When supper was done and he and Triphylles were sipping on white wine from the north coast of the westlands, Maniakes said, "I gather from the despatch the couriers brought to me day before yesterday that your dicker with Etzilios went well."
"Fairly well, I'd say," Triphylles answered judiciously. "He is eager to receive tribute-"
"A great deal more eager than I am to pay it, I have no doubt," Maniakes said.
"As to that, I should not be surprised in the least," Triphylles said, nodding. "But the mighty khagan-and if you wonder about that, just ask Etzilios' opinion of himself-is, mm, imperfectly trustful of promises from an Avtokrator of the Videssians who overthrew his great friend Genesios."
"Of course he reckons Genesios his friend-Genesios was his lifesaver,"
Maniakes said. "Likinios was on the point of putting paid to the Kubratoi once and for all when Genesios overthrew him. And Genesios wasn't any good at fighting people who knew how to fight back, so he left Kubrat alone. Etzilios must feel he's lost the best friend he ever had."
"That was the impression he left with me, your Majesty," Triphylles agreed.
"Accordingly, he set conditions on his agreement with you."
"What sort of conditions?" Maniakes asked. If Triphylles had taken revenge for being sent off to a barbarous land by acquiescing to onerous terms, Maniakes would think about feeding him to the octopi instead of the other way round, perhaps after first dunking him in hot vinegar.
But his envoy replied, "To assure himself of your goodwill toward him, your Majesty, he insists that you personally bring the first year's tribute to him, at a spot to be agreed upon by future negotiation. I gather he has in mind somewhere not far from the border between Videssos and Kubrat."
"On our side of it, I assume," Maniakes said sourly. He felt no goodwill toward Etzilios; he wished Likinios had succeeded in crushing Kubrat and pushing the Videssian frontier back up to the Astris River, where, to his mind, it belonged. But he had thought the khagan might demand something like that; Etzilios was a smaller menace than Sharbaraz, and so had to be accommodated until the threat from Makuran was gone. He sighed. "Very well. Let that be as pleases the khagan. What else?"
"That was the chiefest point," Triphylles said. "He also requires that your retinue include no more than five hundred soldiers, and swore by his sword to bring no more than that number with him. Among the Kubratoi, no stronger oath holds."
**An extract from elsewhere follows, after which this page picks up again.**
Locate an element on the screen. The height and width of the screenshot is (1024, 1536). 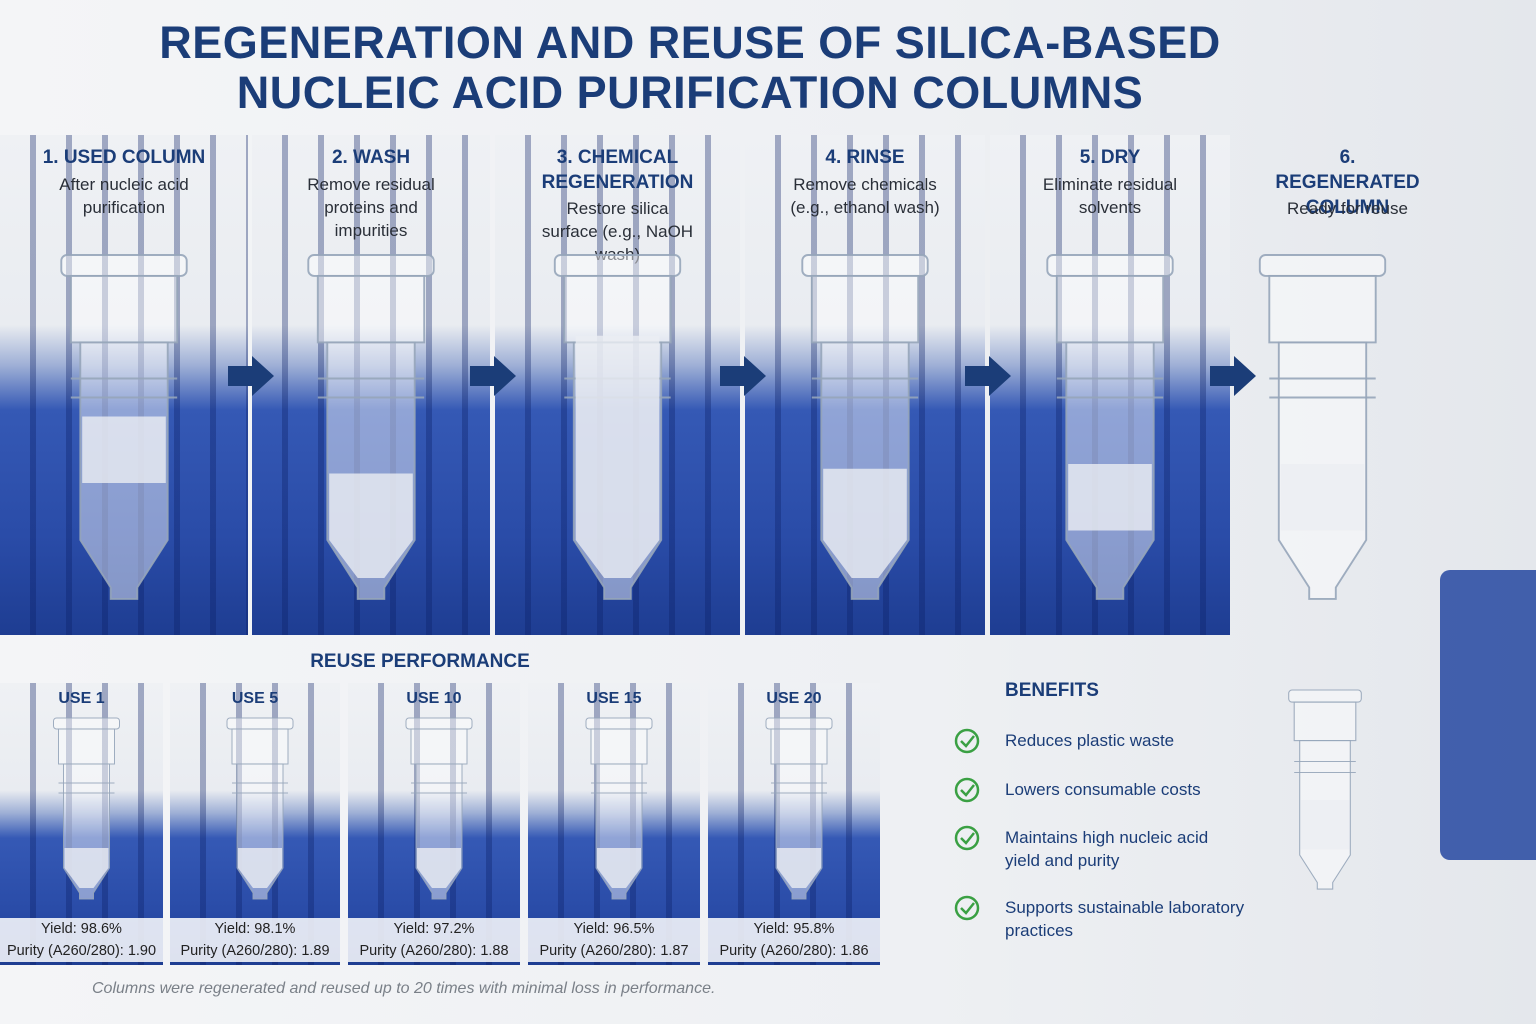
step-title: 3. CHEMICAL REGENERATION is located at coordinates (618, 170).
"Which means we either believe him or take precautions," Maniakes said. "I aim to take precautions. I shall swear to bring no more than five hundred men with me to the meeting with Etzilios, but I'll have others standing by not far away in case his strongest oath proves not strong enough."
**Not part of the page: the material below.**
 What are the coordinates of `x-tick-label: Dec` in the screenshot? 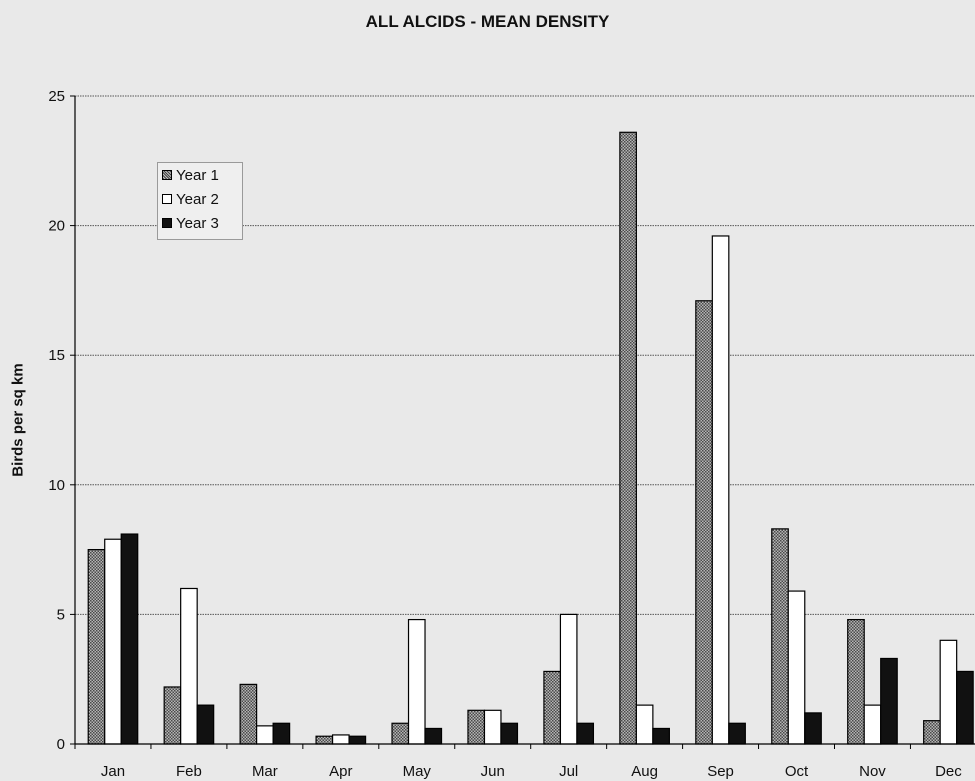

For a moment, he thought about treachery of his own. If he managed to slay Etzilios, the benefits now might well repay any damage to his soul later: he would have plenty of time to do good works and found monasteries in expiation of the sin. But if he tried to kill the khagan and failed, the Kubratoi would have plenty of reason to ravage his land and sack his towns. From all he had seen, Etzilios was wily enough to have a good chance of escaping any plot.